TCAS, ADS-B Unreliable on East Coast During September | Aerospace News: Aviation International News

"ADS-B surveillance and some TCAS operations in the airspace over Virginia, North and South Carolina, Georgia and Florida might become unreliable as of September 2 at 1 a.m. EDT, according to a Notam the FAA issued on September 1. The outages are due to events the agency labeled as “late notice from the Department of Defense of military exercises.” NBAA “voiced its concern to the FAA that these sort of significant impact tests need much more notice to operators in the National Airspace System.”

The outages are scheduled to last until midnight October 1. In addition to the areas of concern noted in domestic airspace, the FAA said the outages might well extend up to 200-nm offshore.

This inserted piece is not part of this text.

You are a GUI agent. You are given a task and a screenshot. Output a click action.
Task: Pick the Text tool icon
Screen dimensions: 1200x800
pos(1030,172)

The agency said one outage symptom could be the tracks of nearby aircraft first appearing close to the primary aircraft that immediately switch to a traffic alert/resolution alert status on TCAS. Pilots should maintain a heightened watch on the airspace around them and report any incidents of nearby aircraft they believe should have generated alerts, but did not. The relevant Notam numbers are 5/2817, 5/2818, 5/2819, 5/2820 and 5/2834.

In an update released on September 4, the FAA said, “No pilots have reported anomalies with TCAS or ADS-B attributed to similar military activities the FAA has supported in the past. The FAA considers the likelihood of any potential anomalies to be extremely remote, but has established protocols to mitigate the effects, should they occur. The FAA’s radar systems in the area are not affected by the military activity, and air traffic controllers will continue to provide safe separation of aircraft, as they normally do.”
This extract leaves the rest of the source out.